> [Dataset records]

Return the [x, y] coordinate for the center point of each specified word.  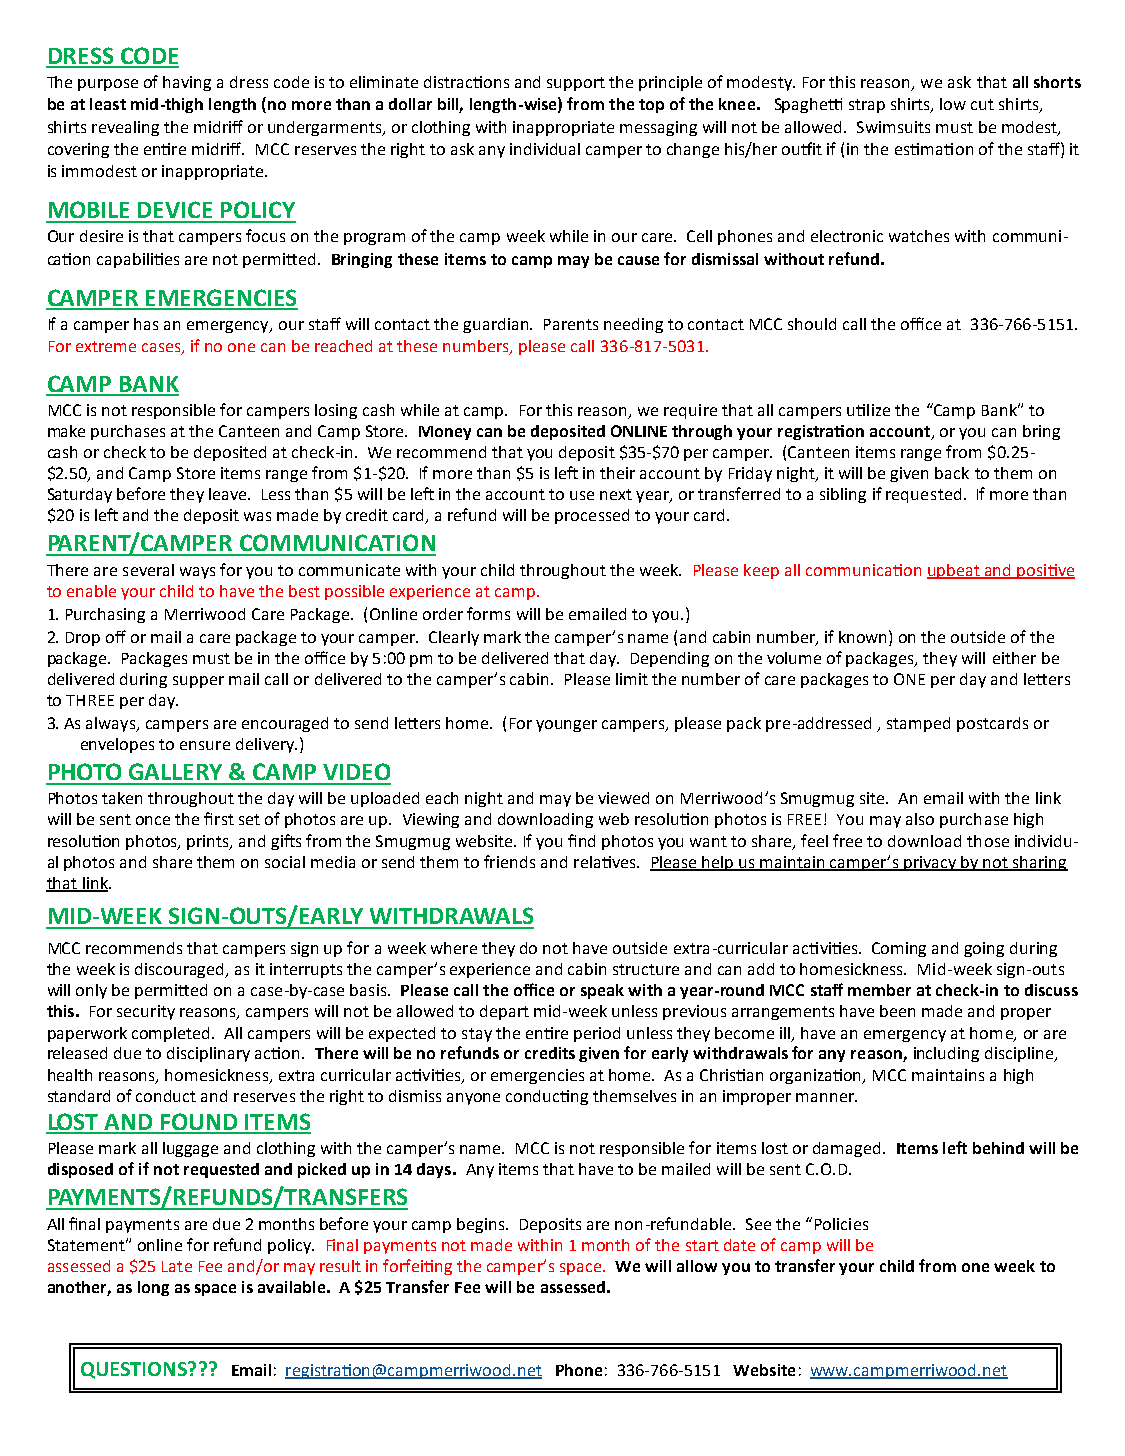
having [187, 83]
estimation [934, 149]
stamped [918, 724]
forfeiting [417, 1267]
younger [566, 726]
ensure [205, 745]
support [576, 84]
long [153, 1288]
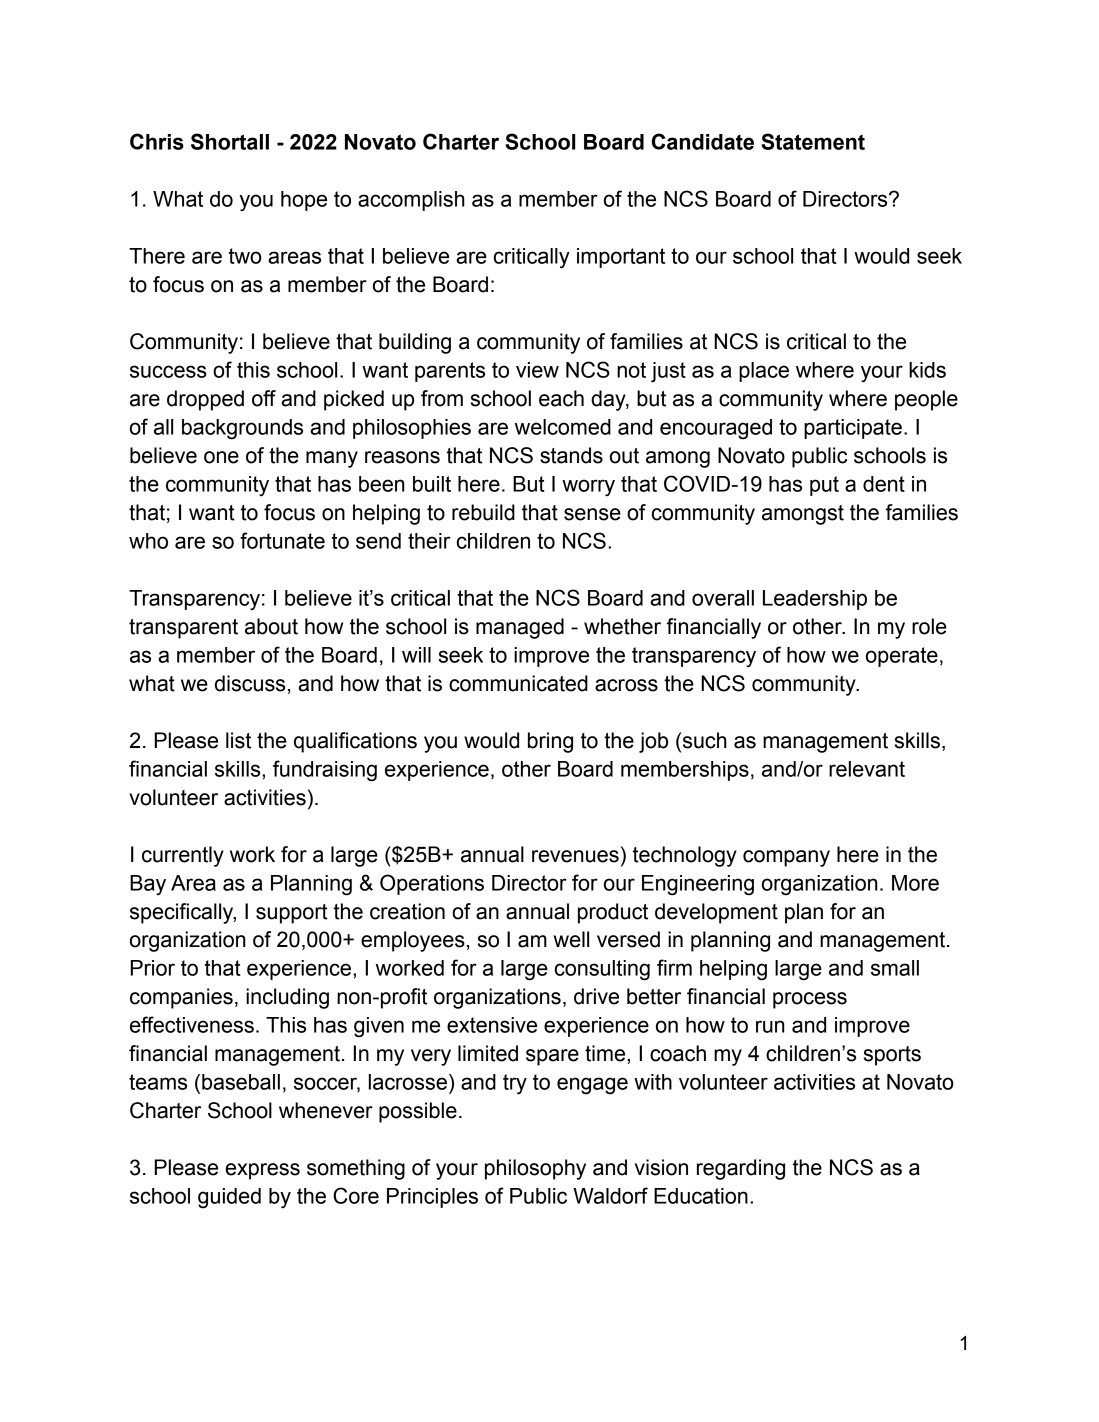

> [Task brief] Please rescale every coordinate in the answers across all the records by multiplying it by 0.7 and rounding to a whole number, with halves rounded up. Write out every line again, including the requests, and leave the pictures out.

> [Answer to this task]
Return the [x, y] coordinate for the center point of each specified word.  
having [131, 58]
estimation [654, 104]
stamped [643, 507]
forfeiting [292, 887]
younger [396, 508]
ensure [144, 522]
support [403, 59]
long [107, 902]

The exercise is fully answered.